Lügen oder Verschweigen: Eine Frage der Perspektive?

- Lea Teutenberg –

Eine unterschiedliche Sichtweise auf die Folgen von Täuschung führt zu unterschiedlichen Präferenzen bei Täuschenden und Getäuschten.

Die Präsentation meines Kollegen ist wirklich nicht sehr gut. Soll ich ihn darauf hinweisen, lieber taktvoll schweigen oder ihm sogar ein falsches Kompliment machen, weil er ohnehin gerade so unsicher wirkt?

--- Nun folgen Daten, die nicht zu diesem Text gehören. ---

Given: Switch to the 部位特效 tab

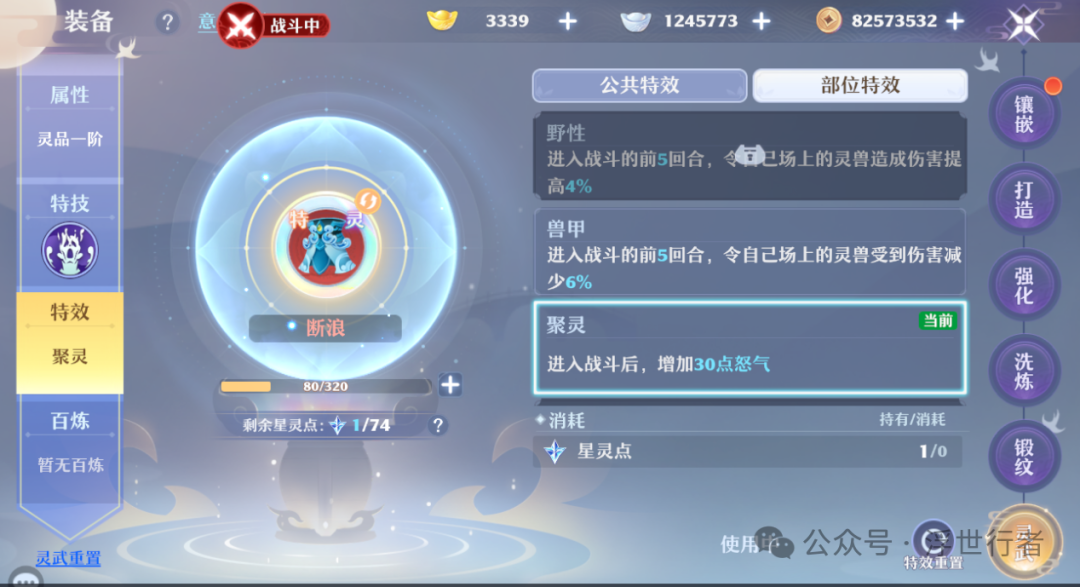Looking at the screenshot, I should (860, 85).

Letzteres wäre eine glatte Lüge. Lügen werden in unserer Gesellschaft als unethisch betrachtet, obwohl sie in manchen Situationen durchaus Schaden begrenzen können. Die Wahrheit zu verschweigen, scheint da die moralischere Alternative. Denn wie heißt es so schön: Wenn man nichts Nettes zu sagen hat, sollte man besser den Mund halten.

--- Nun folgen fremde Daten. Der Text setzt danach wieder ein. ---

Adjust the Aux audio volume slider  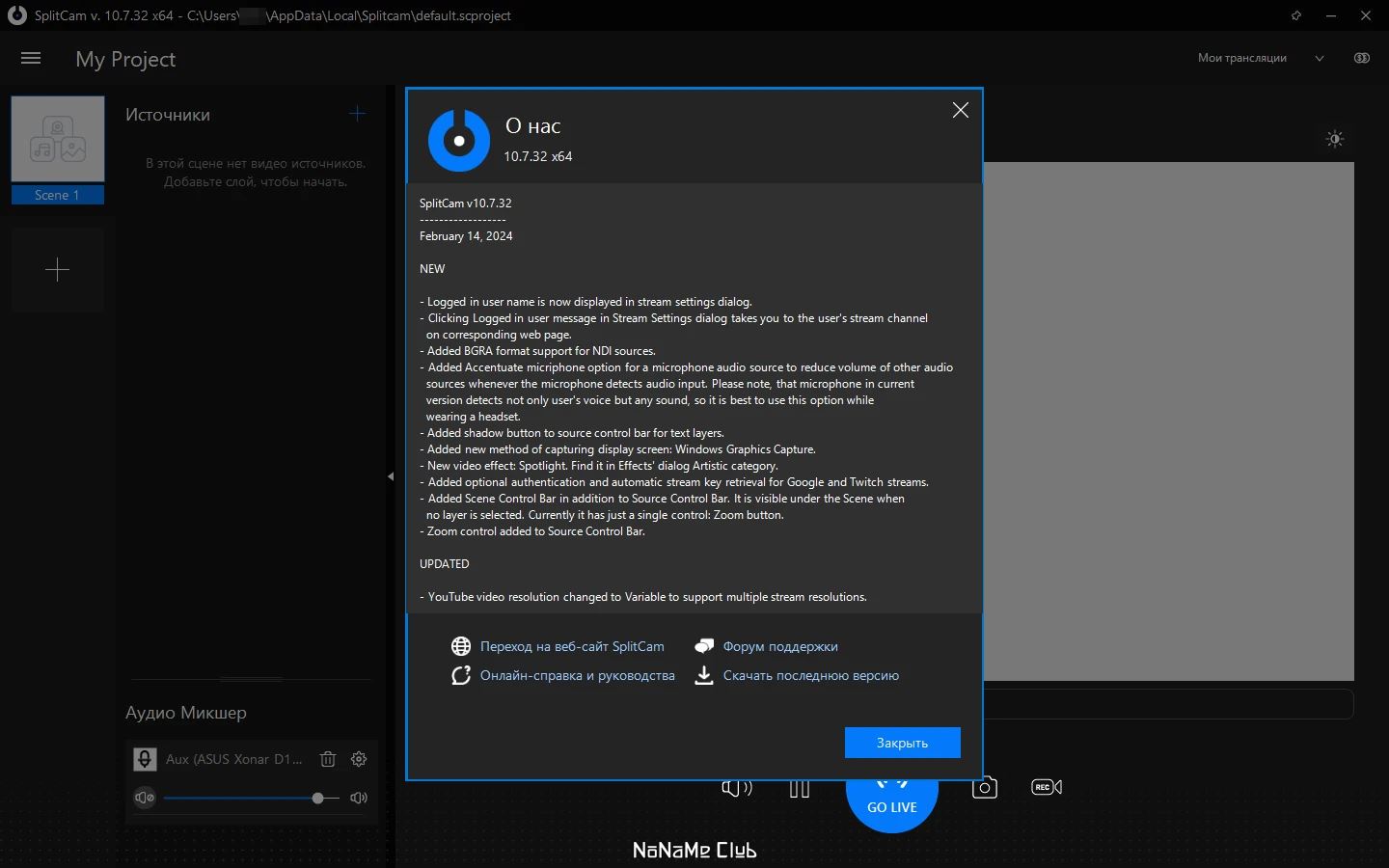coord(251,798)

Dass es jedoch von der Perspektive abhängt, ob das Verschweigen wichtiger Informationen als ethisch vertretbarer als eine Lüge gewertet wird, zeigte die Forscherin Emma Levine gemeinsam mit ihrem Forschungs­team in einigen Studien. Beispielsweise konfrontierte sie knapp 600 Personen mit einem Szenario, welches die Situation der Führungs­kraft und der Mitarbeiter*innen einer Abteilung eines Unternehmens beschrieb, das vor strukturellen Veränderungen stand. Im Zuge dieser Veränderungen waren Entlassungen zu befürchten. Die Aufgabe der Befragten lag nun darin, das Verhalten der Führungs­kraft in einem anstehenden Meeting zu beurteilen. In diesem Meeting täuschte die Führungs­kraft ihre Angestellten hinsichtlich der anstehenden Entlassungen, indem sie entweder log und den Angestellten mitteilte, dass sie sich keine Sorgen zu machen brauchten, oder aber das Thema einfach verschwieg, sich also gar nicht dazu äußerte und die Mitarbeiter*innen somit im Ungewissen ließ.

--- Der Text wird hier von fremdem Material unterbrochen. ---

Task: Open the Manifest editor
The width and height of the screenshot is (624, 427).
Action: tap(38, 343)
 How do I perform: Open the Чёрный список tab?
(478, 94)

Die Befragten nahmen hierbei entweder die Perspektive der täuschenden Person (Führungs­kraft) oder der getäuschten Person (Mitarbeiter*in) ein und sollten beurteilen, für wie moralisch sie die jeweils beschriebene Verhaltensweise (Lügen oder Verschweigen) hielten. Weiterhin sollten sie die Folgen der Verhaltensweise jeweils für die täuschende und die getäuschte Person einschätzen.

Obwohl beide Parteien der Ansicht waren, dass das Verschweigen (im Vergleich zur aktiven Lüge) negativere Konsequenzen für die Angestellten hat, beurteilten sie das Verhalten unterschiedlich: Die „Führungs­kräfte“ hielten es für moralischer, Informationen auszusparen. Die „Mitarbeiter*innen“ hingegen hielten die Lüge für akzeptabler. Die Folgen der Täuschung wurden ebenfalls unterschiedlich eingestuft: Personen in der Rolle der Führungs­kraft sahen in der Lüge (im Vergleich zum Verschweigen) mehr negative Folgen für sich. Personen in der Rolle der Mitarbeiter*innen hingegen sahen keinen Unterschied zwischen den beiden Verhaltensweisen hinsichtlich der Konsequenzen für ihre Führungs­kraft. Außerdem zeigte sich, dass die beiden Parteien bei der Moralbeurteilung die Konsequenzen, die die Täuschung für die eigene Gruppe hatte, stärker beachteten als die Konsequenzen für die andere Gruppe. 

Die Beurteilung des Verhaltens unterliegt also einer egoistischen Verzerrung: die Konsequenzen für einen selbst sind wichtiger als die Konsequenzen für die andere Person! Dieser Egoismus führt zu den unterschiedlichen Verhaltenspräferenzen und damit zu einer unterschiedlichen Beurteilung.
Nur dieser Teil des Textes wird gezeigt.